Yes, of course. First, the radius of the visible Universe is 46 billion light years. Note that it's more than 13.7 billion light years because while the light from the most distant places of the Universe was travelling here for 13.7 billion light years but all "meters" in the light's trajectory continued to expand so that the current radius is larger, 46 billion light years, where "current" means "measured on the slice of spacetime where all observers are 13.7 billion light years separated from the Big Bang by proper time".
However, cosmological measurements such as WMAP have measured the density to be very close to the critical density so the curvature to be something like $1.02\pm 0.02$. So if we assume that the topology is a sphere, its own curvature radius has to be about 50 times larger than the radius of the visible universe - or, approximately, the characteristic curvature radius of spacetime as measured now.

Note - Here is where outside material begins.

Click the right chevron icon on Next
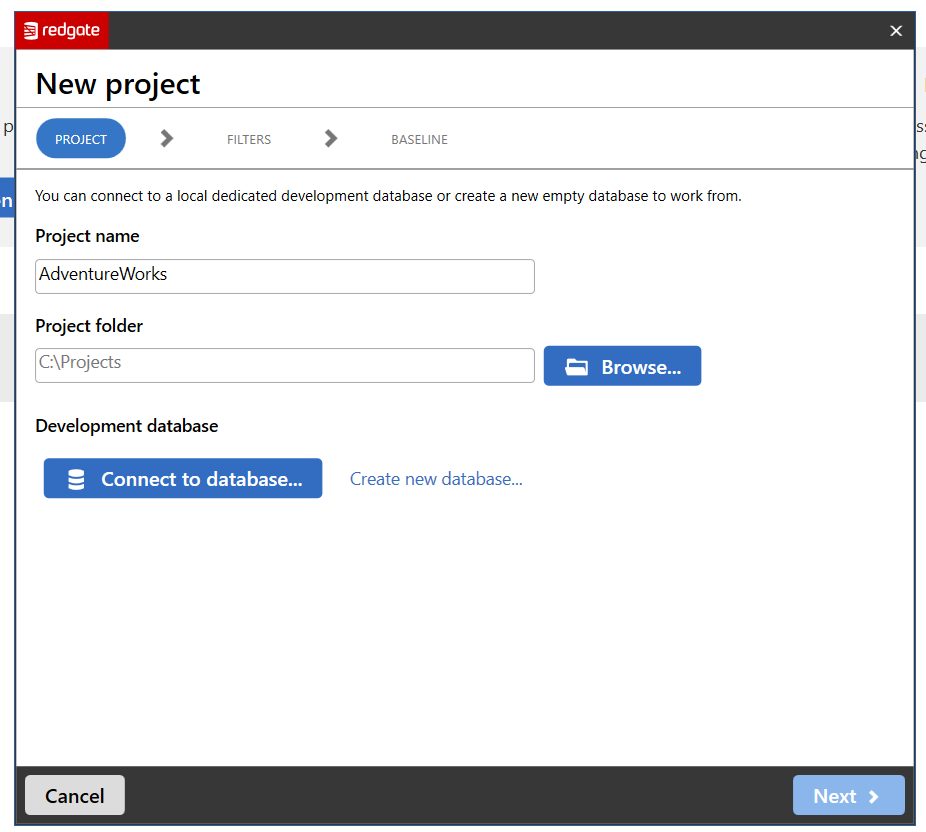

I don't know the exact figure - which sensitively depends on the error margin you assign to the measured total $\Omega$ - but it's of order 1 trillion light years.

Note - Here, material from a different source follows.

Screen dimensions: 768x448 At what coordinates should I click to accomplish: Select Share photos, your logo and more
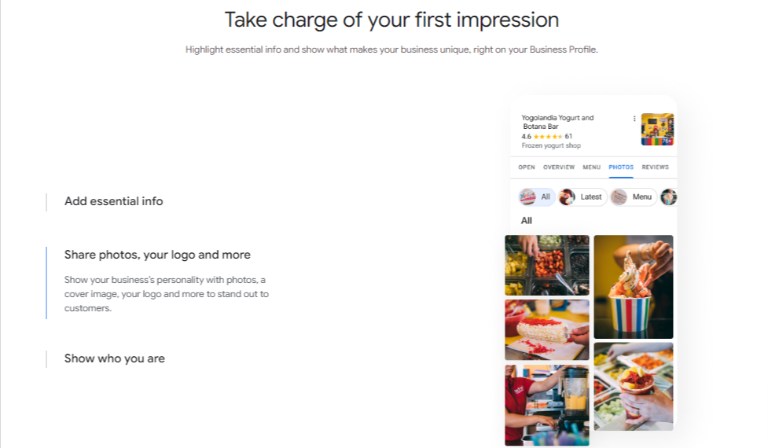click(157, 255)
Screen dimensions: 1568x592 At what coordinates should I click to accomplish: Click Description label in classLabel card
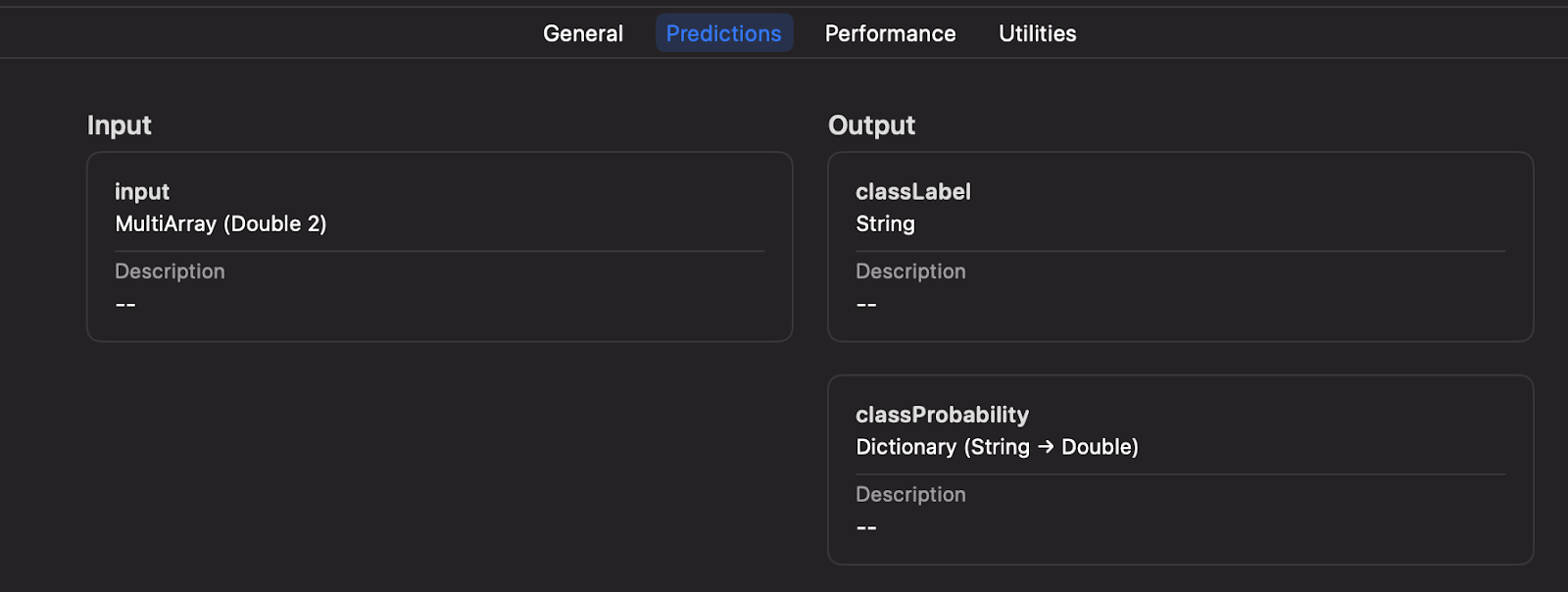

This lower bound is of course much higher than what you can get if you allow the universe to be e.g. a flat 3-torus. In that case, you have to rule out double images etc. and the lower bound will be comparable to the radius of the visible Universe.
Also, note that the lower bound on the 3-sphere radius doesn't mean that the minimum volume has to be the volume of the 3-sphere even if the 3-sphere the correct local shape. There are other topologies that are locally 3-sphere, such as the "lens spaces" - the quotient of the 3-sphere with respect to the discrete $ADE$ groups such as the symmetry group of an icosahedron (translated from a subgroup of $SO(3)$ to a subgroup of $SU(2)$ which is embedded to $SO(4)$ so that it can naturally act on a 3-sphere). In those ADE cases, the total volume would be divided by the order of the group.